I watched the Golden State Warriors on television last night. It was game 6 of the Warriors/Dallas Mavericks NBA playoff series. It was a ‘best of seven’ series, and the Warriors were up 3 games to 2. A win last night would propel them into the next round of the playoffs. The Mavericks were the unquestioned best team in the NBA. They had the best overall record, as well as having had a 17 game win streak during the season. Having the best record gave them the #1 seed. The Warriors, having had the worst record of all the teams in the Western division to make the playoffs, were the #8 seed. First round, the best plays the worst. And here they were, the worst about to eliminate the best. A true David and Goliah story. And yeah, the Warriors won to advance to the next round. Referring to the series, many expert commentators are calling it the greatest upset in basketball history. I watched 4 of the 6 games, and it was more fun, and more satisfying than any sports event I have ever witnessed. Especially last nights game. The crowd at Oracle Arena in Oakland was going absolutely wild for the entire game, beside themselves with joy and delirium. Besides the amazing basketball, it was part of what made the whole experience so much fun.

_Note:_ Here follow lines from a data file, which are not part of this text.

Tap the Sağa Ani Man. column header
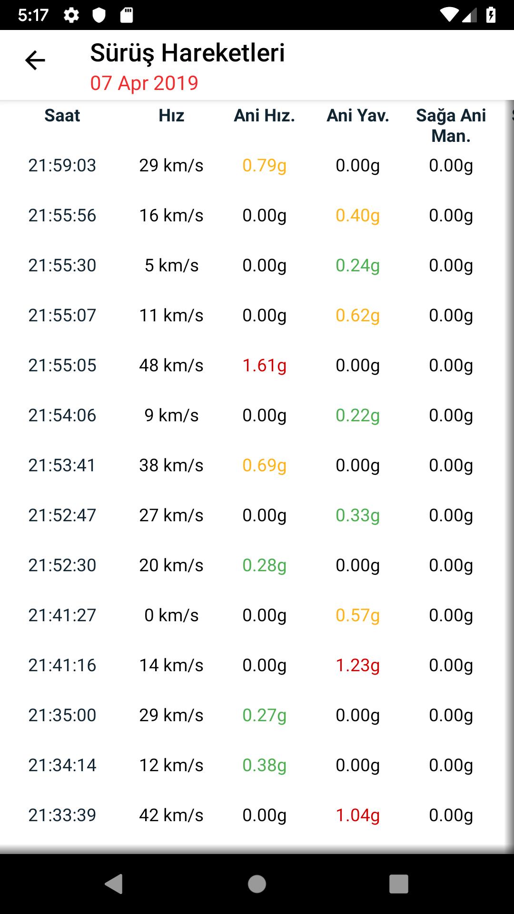This screenshot has height=914, width=514. [451, 126]

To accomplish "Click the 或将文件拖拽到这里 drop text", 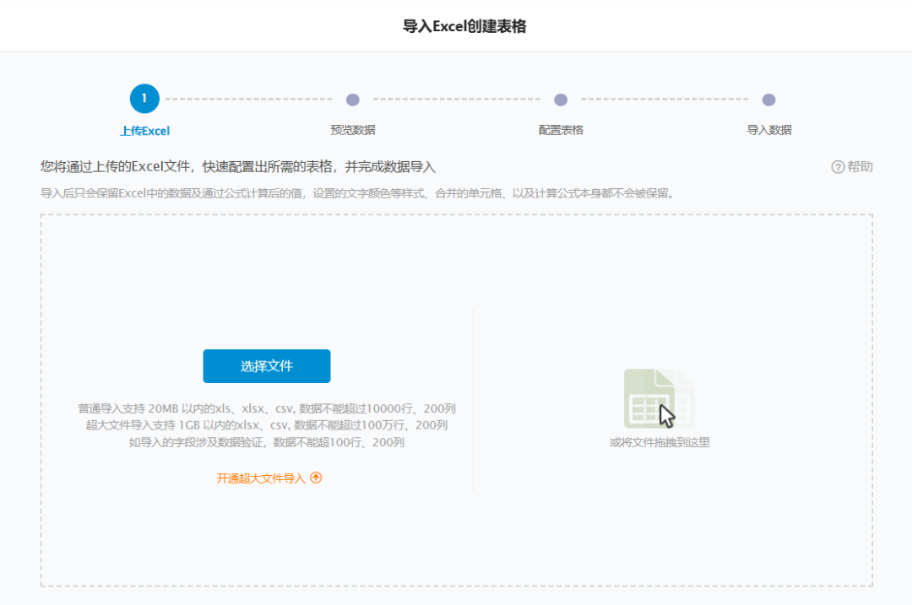I will (660, 442).
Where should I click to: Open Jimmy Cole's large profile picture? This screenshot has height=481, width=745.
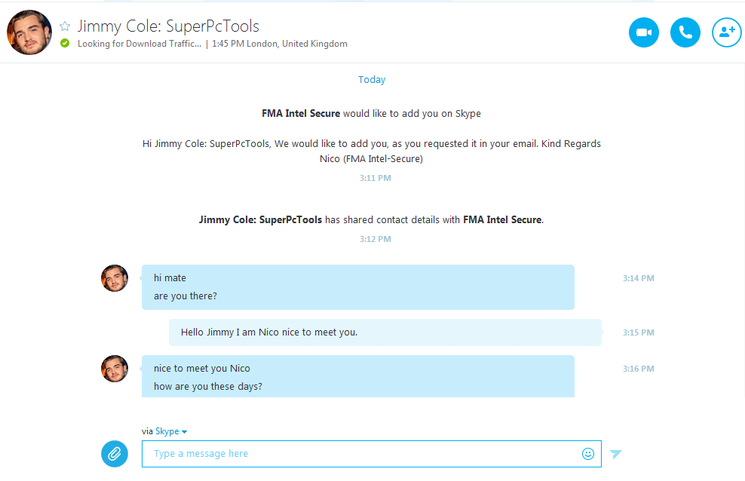[29, 32]
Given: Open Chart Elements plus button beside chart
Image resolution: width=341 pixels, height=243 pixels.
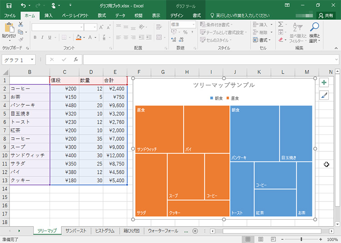Looking at the screenshot, I should coord(323,83).
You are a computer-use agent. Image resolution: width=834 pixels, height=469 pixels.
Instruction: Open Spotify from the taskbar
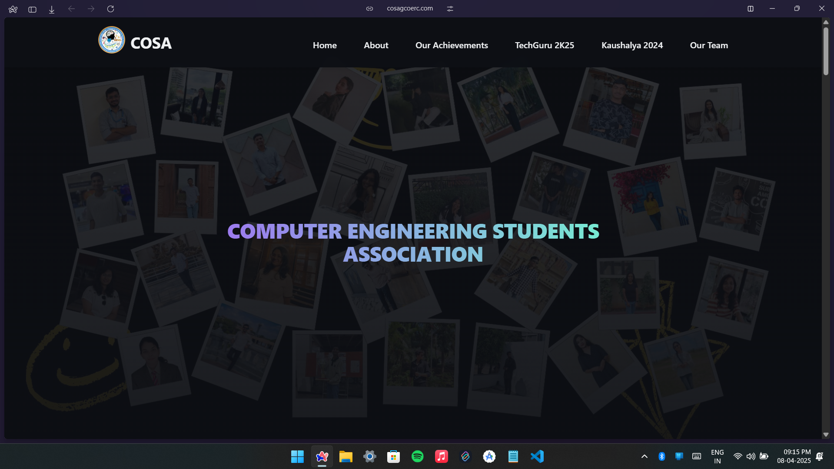coord(417,456)
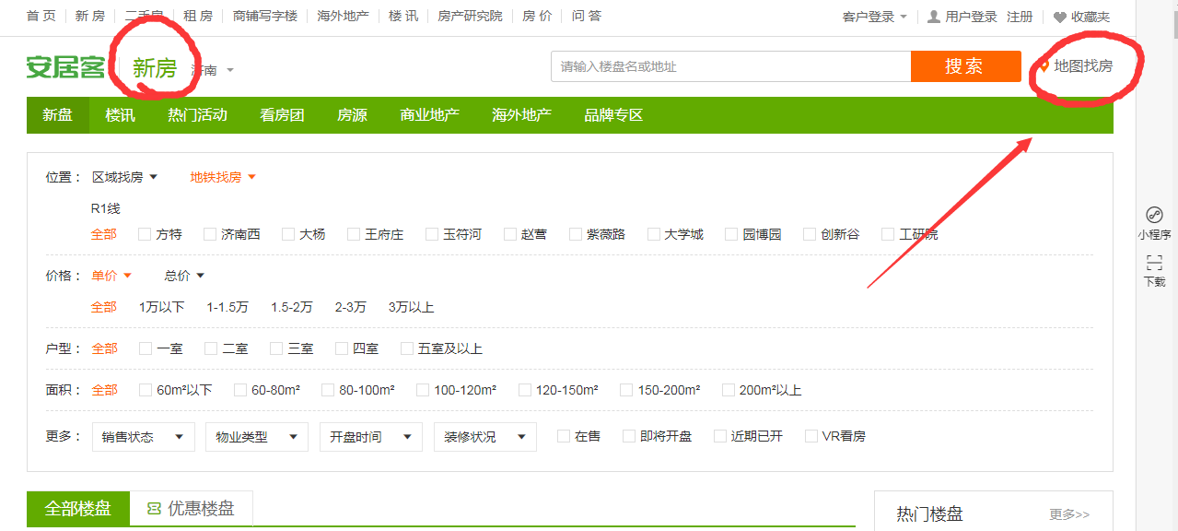The image size is (1178, 531).
Task: Select the 80-100m² area checkbox
Action: coord(328,390)
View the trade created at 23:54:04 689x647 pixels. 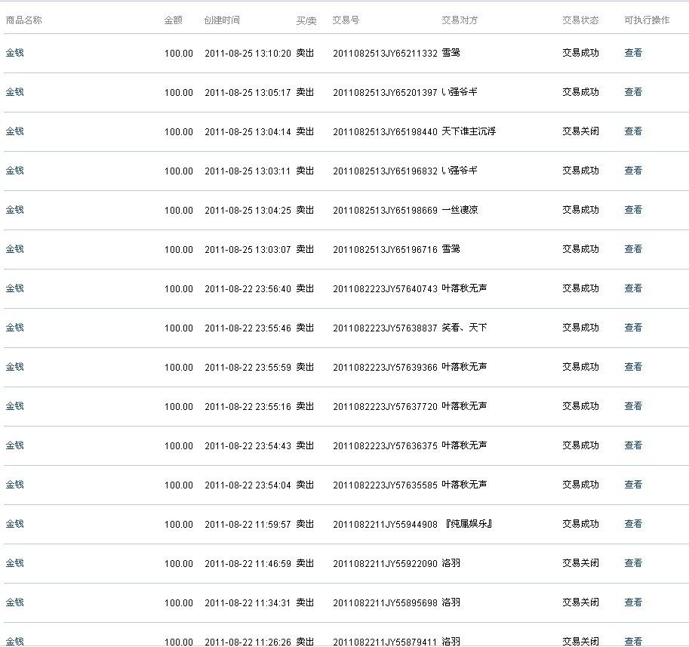coord(632,485)

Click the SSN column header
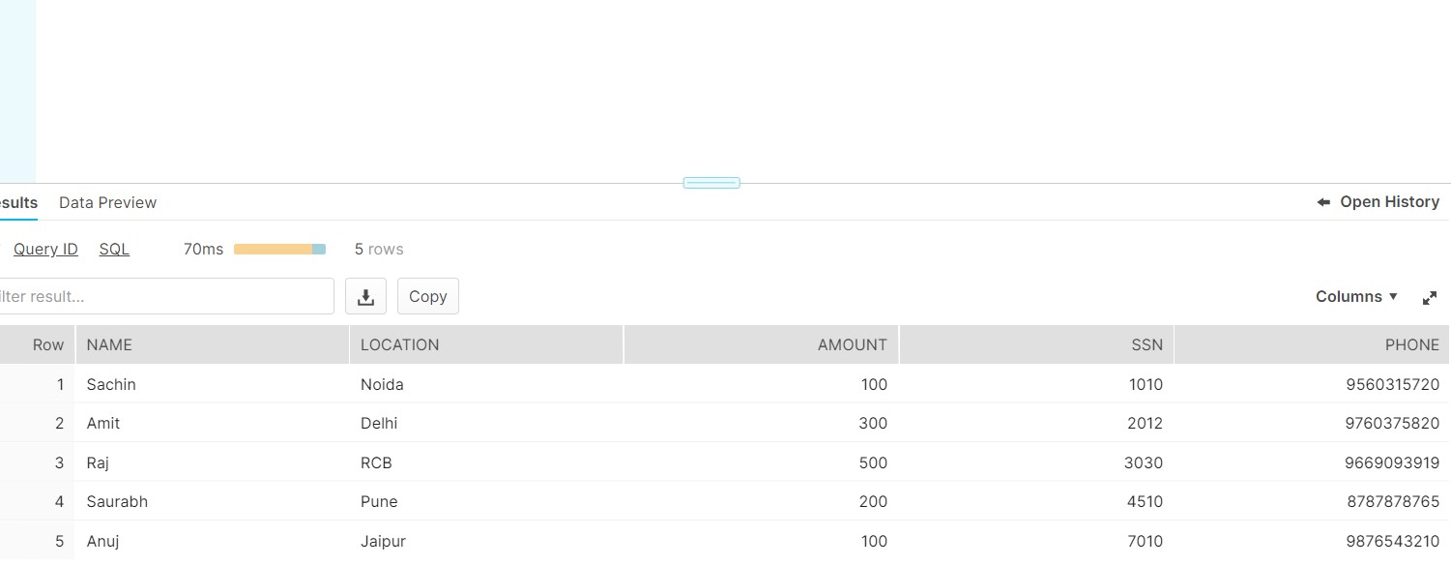1146,344
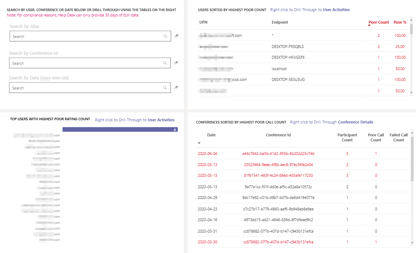Select the purple bar showing value 4
The width and height of the screenshot is (416, 253).
pos(120,130)
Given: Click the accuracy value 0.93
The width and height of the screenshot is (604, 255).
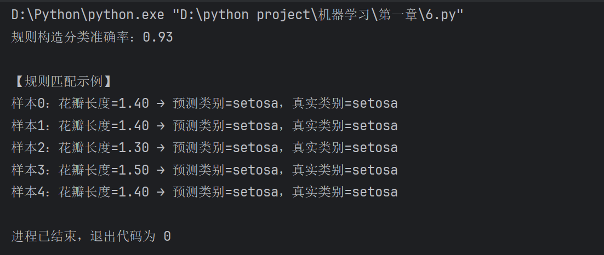Looking at the screenshot, I should click(x=158, y=37).
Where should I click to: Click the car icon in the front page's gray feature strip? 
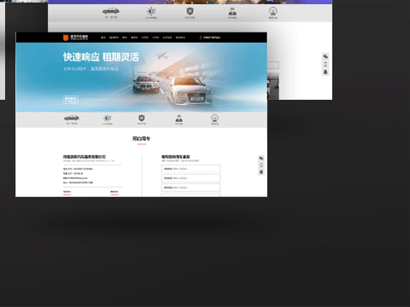point(72,118)
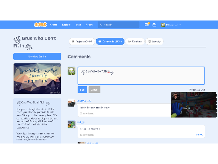Viewport: 218px width, 164px height.
Task: Open the Curators tab
Action: coord(135,41)
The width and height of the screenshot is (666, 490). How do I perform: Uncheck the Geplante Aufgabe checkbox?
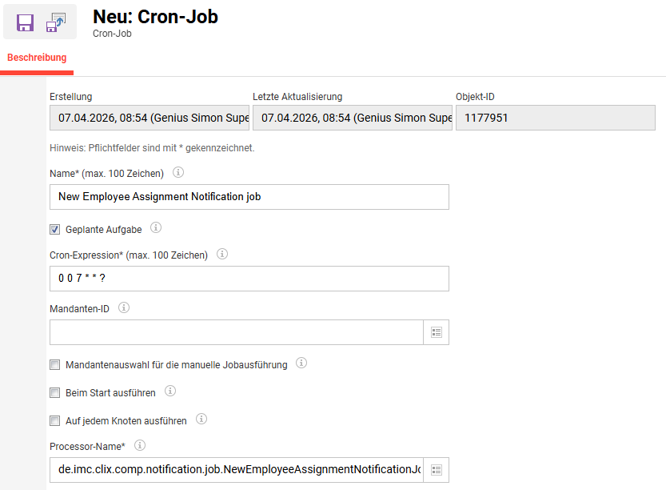54,228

But I continue to come back to something that was missing in all of the excitement and celebration. The cameras were panning the crowd continually throughout the game to give the TV viewer a sense of the thrill of being there. I made note early on that I wasn’t seeing any kids in the crowd. I found it kind of disconcerting, and wondering what was up with that, as the game progressed, and with every camera shot of the people in the arena, I made it a point to look for kids in the crowd. I saw a total of three. Damn! I saw lots of celebrities, and thousands of adults between the ages of 25 and 50, but where were the kids? Of the three I did see, one was in the arms of Chris Mullin, the Executive Vice President of Operations for the Warriors. It was nice to see that the man who engineered this team, and who had so much riding on its failure or success, was being a father to his child at such a critical moment in his career. The other two kids were in the first row, courtside, seated (ironically) beside Snoop Dog and his inch thick gold braid necklace. Both these kids were lily white, so I can presume they were not his. Besides, the camera showed no interaction between him and the kids. I know Snoop has children, but where were they? Why were they not enjoying the game with dad? Not meaning to single out Snoop, where were the other kids? This was such an incredibly inspirational story it gave even me, an old weathered dog, such a tremendous sense of ‘anything being possible with heart and hard work’. But where were the kids?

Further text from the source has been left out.